Jörg figured that out.. He says that dimensions (band width) has to be multiplied with 1,35 now

- That would mean that the new stuff is about 35% "weaker" than the "old" mixture..

But both recipes are UV-resistant (in limits)

kind regards,

Be


----------



## squirrel squasher (May 17, 2013)

I have not noticed a change. It's probably just because I never got the old stuff though


----------



## Nicholson (Sep 25, 2012)

35% that's quite a bit. When did it change?


----------



## reset (Apr 13, 2013)

I dont have one but somebody needs to do some Chrony tests with new and old stuff i guess. That would be a shame if true for me at least. Its all i use.


----------



## crapshot (May 3, 2011)

well gonna get 2 sheets of .030 latex from tex shooter


----------



## Jacktrevally (Feb 14, 2011)

I'll stick to latex as well as soon as my TBG runs out.


----------



## Northerner (Nov 9, 2010)

Is the new TBG thinner?


----------



## wll (Oct 4, 2014)

I'm new to the slingshot game as far as bands are concerned, And I can only say for me the latex are much quicker than the TBG as being produced now, I have no experience with the older stuff.

My pseudo 20-50 tubes and double 1745 tubes seemed a lot faster and through the ammo out noticeably quicker IMHO. I'm shooting ammo in the 85-114gr range.

wll


----------



## SmilingFury (Jul 2, 2013)

So has anyone with the old tbg and the new tbg actually checked this out? 35% is quite a bit of a downgrade.


----------



## Greavous (Sep 29, 2013)

SmilingFury said:


> So has anyone with the old tbg and the new tbg actually checked this out? 35% is quite a bit of a downgrade.

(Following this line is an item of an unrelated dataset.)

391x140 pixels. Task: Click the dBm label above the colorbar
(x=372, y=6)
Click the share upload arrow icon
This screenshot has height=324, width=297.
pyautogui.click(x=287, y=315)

I agree, over 1/3 less elasticity (if you will...) is a huge change. Considering the intent of TBG is physical therapy and the reason there are different colors is to offer different resistances I really find this more than difficult to believe. Maybe there is a lost decimal point and the diff was 3.5%. A difference like that id buy in a heart beat because who would notice? And that sort of a change would be due to a corporate bean counter looking to charge more and give less in a product.


----------



## Nicholson (Sep 25, 2012)

I have a supply of the old stuff. I just got a little bit in a recent purchase I wonder if its the new stuff. I might be able to do a chrony test when i get the time. I agree with greevous. At a 35% difference we all wouldve noticed and tbg probably wouldve took a backseat to surgical latex. The lost decimal point is a valid theory to the outragous 35% difference claim...35% difference isn't out the window but with that much of a difference they should at least change the name


----------



## JohnKrakatoa (Nov 28, 2013)

http://slingshotchannel.blogspot.sk/2012/11/thera-band-gold-is-new-type-any-good.html?m=1

Chrony test:
http://slingshotchannel.blogspot.sk/2012/11/new-thera-band-gold-improvement.html?m=1

The new TBG is more efficient, but thinner so you have to use more of it as you would have of the odder one for the same draw weight.


----------



## Nicholson (Sep 25, 2012)

WOW!!! Thank you JohnKrakatoa!!! I got my supply of TheraBandGold before the difference was found out. I just measured and it is 12.5 cm wide which indicates my supply is the new stuff according to johnkrakatoas findings. I only looked at the top link, I'm about to check out the second link. I hope this is a good thing rather than a bad thing(35%decreased performance)


----------



## Nicholson (Sep 25, 2012)

I had to ask on the general section of the forum.


----------



## JohnKrakatoa (Nov 28, 2013)

Performance isnt decreased, just the thickness-draw weight. For the same weight (or amount of rubber) you get slightly better performance with the new stuff.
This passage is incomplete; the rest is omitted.